Editor’s Note: In a two part article from High Performance Embedded Computing , author Wayne Wolf provides a review of some of the most effective ways to improve the code performance and reliability. Part 2: instruction selection and modeling and code placement.
Instruction selection becomes important when the processor has limited or irregular resources. Many DSPs have irregular register sets and operations, so instruction selection becomes very important for these machines. Limited or irregular processor resources are also influential when operations are performed. Instruction selection and scheduling may interact as a result of resource limitations.
As part of the FlexWare system, Liem et al.  developed an instructiongeneration system for ASIPs with irregular register files. Figure 3-8 shows the intermediate representation for programs, which includes both data and control flow aspects.
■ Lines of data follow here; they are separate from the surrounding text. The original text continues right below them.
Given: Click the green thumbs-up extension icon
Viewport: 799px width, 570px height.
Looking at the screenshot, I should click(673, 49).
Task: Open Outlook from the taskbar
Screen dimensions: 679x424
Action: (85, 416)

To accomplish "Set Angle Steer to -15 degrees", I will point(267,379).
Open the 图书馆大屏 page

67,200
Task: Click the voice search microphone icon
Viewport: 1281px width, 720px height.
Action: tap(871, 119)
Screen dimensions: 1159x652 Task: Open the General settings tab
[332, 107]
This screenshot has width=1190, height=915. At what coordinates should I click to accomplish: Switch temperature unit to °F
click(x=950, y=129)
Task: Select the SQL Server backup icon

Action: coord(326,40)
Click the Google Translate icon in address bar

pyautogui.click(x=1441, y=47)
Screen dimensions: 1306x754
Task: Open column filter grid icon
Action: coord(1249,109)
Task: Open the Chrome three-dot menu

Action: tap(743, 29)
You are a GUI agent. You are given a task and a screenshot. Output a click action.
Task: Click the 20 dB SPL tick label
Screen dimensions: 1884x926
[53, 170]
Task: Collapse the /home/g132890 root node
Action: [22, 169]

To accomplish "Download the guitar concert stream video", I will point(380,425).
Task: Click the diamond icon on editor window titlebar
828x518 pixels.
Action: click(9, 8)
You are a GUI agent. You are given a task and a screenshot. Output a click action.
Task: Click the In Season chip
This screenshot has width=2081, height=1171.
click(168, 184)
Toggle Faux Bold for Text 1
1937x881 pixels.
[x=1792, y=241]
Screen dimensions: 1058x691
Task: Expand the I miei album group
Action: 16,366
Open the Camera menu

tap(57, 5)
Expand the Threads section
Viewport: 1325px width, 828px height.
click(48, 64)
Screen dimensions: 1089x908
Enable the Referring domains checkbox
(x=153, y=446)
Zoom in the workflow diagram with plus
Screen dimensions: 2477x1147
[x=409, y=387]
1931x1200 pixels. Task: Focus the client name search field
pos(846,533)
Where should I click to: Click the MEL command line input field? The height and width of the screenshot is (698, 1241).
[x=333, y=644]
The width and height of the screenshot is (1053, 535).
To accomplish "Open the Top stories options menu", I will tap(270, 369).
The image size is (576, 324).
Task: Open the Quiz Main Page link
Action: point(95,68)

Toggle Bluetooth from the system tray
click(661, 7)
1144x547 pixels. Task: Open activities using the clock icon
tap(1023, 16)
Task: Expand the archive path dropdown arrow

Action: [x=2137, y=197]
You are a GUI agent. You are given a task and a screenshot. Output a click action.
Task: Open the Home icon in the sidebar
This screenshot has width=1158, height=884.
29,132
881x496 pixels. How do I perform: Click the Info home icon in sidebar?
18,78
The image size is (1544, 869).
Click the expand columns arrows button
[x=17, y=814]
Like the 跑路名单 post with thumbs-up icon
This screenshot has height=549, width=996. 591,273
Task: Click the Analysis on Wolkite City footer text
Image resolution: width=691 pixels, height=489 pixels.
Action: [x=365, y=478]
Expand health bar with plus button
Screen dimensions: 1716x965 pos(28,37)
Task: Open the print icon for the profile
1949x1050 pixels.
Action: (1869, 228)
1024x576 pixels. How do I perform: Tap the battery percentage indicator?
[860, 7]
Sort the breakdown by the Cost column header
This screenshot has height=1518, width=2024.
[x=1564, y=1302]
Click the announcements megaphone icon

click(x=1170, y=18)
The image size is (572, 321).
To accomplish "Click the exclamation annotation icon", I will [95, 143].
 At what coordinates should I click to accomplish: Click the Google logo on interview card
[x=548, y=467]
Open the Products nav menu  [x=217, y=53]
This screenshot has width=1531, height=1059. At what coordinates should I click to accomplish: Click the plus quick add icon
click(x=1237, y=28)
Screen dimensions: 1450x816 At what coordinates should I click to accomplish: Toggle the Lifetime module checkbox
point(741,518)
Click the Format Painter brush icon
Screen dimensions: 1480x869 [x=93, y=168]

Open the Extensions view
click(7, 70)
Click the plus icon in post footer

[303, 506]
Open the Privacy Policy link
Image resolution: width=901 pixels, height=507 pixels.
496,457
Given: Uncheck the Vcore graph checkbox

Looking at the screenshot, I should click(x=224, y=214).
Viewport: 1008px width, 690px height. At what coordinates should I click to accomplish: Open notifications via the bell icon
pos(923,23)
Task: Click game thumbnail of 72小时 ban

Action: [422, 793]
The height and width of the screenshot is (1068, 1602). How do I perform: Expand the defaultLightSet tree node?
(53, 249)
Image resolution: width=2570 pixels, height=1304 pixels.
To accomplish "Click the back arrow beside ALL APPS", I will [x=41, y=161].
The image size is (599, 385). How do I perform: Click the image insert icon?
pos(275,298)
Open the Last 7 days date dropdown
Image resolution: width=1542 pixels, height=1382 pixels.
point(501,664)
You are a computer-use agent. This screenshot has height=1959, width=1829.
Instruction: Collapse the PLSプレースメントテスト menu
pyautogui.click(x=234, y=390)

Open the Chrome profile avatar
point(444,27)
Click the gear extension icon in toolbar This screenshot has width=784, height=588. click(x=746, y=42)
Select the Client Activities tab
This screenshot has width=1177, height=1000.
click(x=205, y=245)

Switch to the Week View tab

Target instructions are described in the same basic format. Each instruction is annotated with register classes that identify how registers can communicate with each other. To cover the program graph with instructions, they use dynamic programming for the data flow segments and heuristics for the control flow parts of the graph.
The second-generation FlexWare compiler  generates code in three main stages. It first uses rule-based techniques such as those just described to select instructions. It then performs peephole optimizations on the code. Finally, it compacts the code to create a schedule for the operations and generates assembly language.
The PEAS-III compiler generator as described in Kobayashi et al.  creates mapping rules based on instruction descriptions. It classifies instructions into five categories: arithmetic/logical, control, load/store, stack manipulation, and special. The compiler generator creates scheduling information by tracing how each instruction uses pipeline resources, then calculating the latency and throughput of each instruction.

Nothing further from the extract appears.